MAIDUGURI, Nigeria (Reuters) - Suspected Boko Haram militants, who arrived on motorcycles throwing bombs, raided a mostly Christian town in Nigeria's northeast after nightfall on Saturday, residents and a military source said.
Residents said scores of people had been killed in the town of Shani, but a police source said they had been unable to verify the death toll as communications to the town had been largely cut off.
"They rode on motorcycles and were more than 30 men. They started throwing bombs into houses...then the Boko Haram fired shots at people fleeing," resident Ishaya Brimah told Reuters by phone from a nearby village on Sunday.
"They set ablaze the police station, houses and a telecom mast...I saw people fleeing, some bodies on the ground."
Shani is located in Nigeria's Borno state, the heartland of Islamist group Boko Haram's five-year insurgency, which has displaced more than one million people.

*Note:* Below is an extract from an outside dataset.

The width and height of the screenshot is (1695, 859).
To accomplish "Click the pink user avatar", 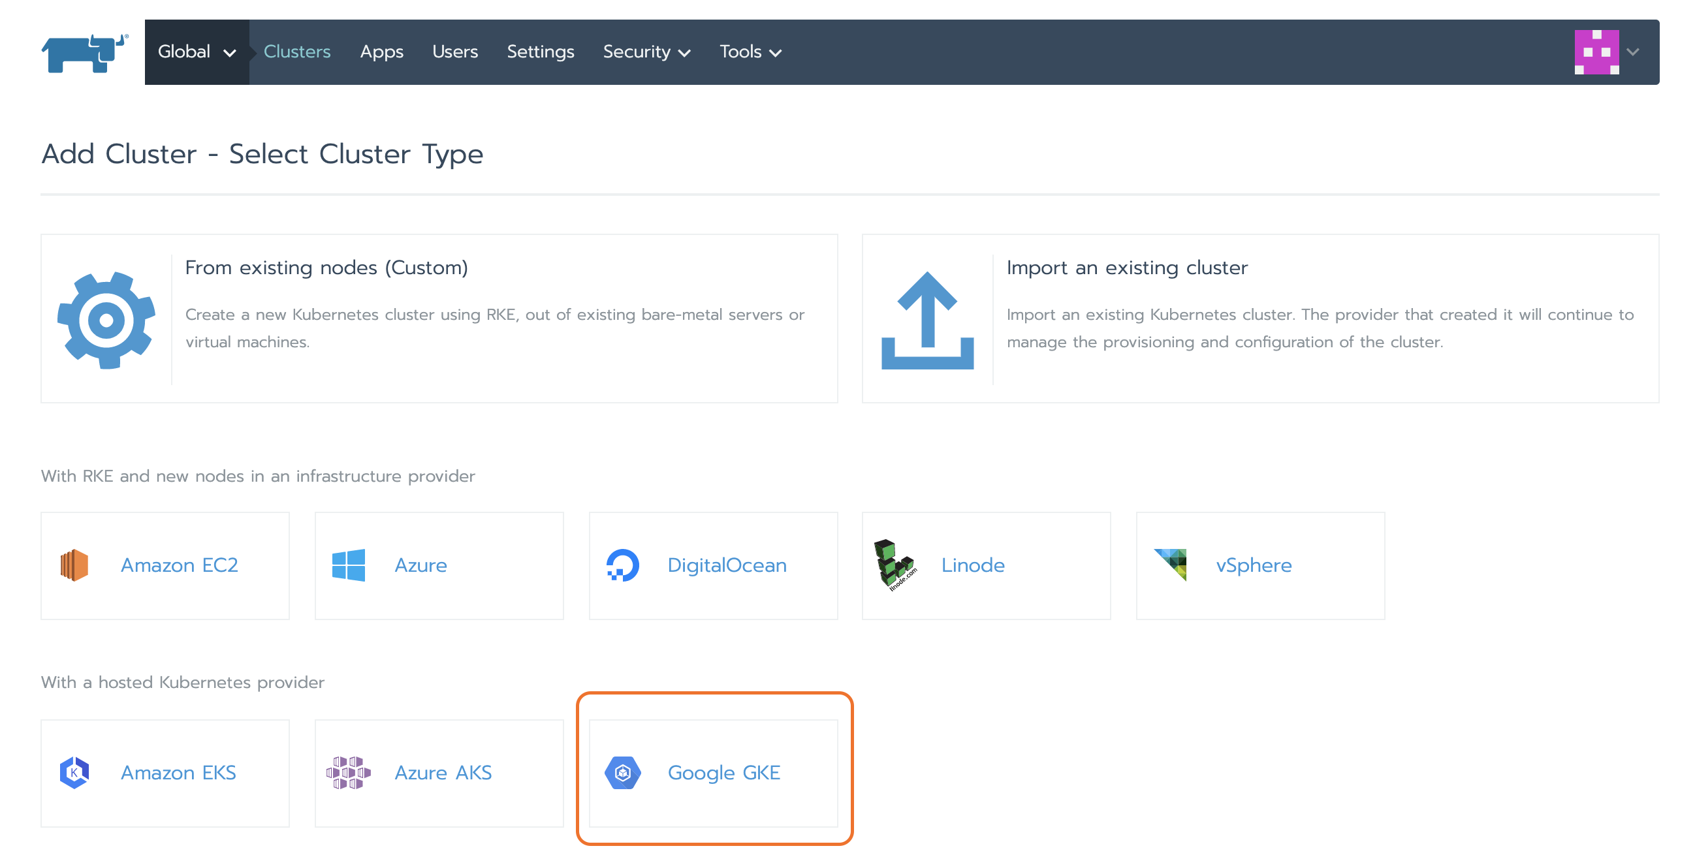I will click(1596, 52).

The Sunni jihadist movement is fighting to revive a medieval Islamic caliphate in Nigeria's north. The group is suspected to be behind Friday's attack on the central mosque in the second city of Kano, where at least 100 people died.
A shopkeeper in Shani, Shuabu Lawal, said he started hearing explosions at around 8 pm on Saturday evening.
"A boy ran into my shop and said his father and elder brother had been shot. He was only wearing shorts, no top and sweating despite the wintry weather. I shut down my shop immediately, leaving some items outside," Lawal said.
The police source said Shani's police station had been destroyed in the attack. Militants have already attacked the town twice this year, most recently in June when at least 11 people were killed and the office of the electoral commission was burnt.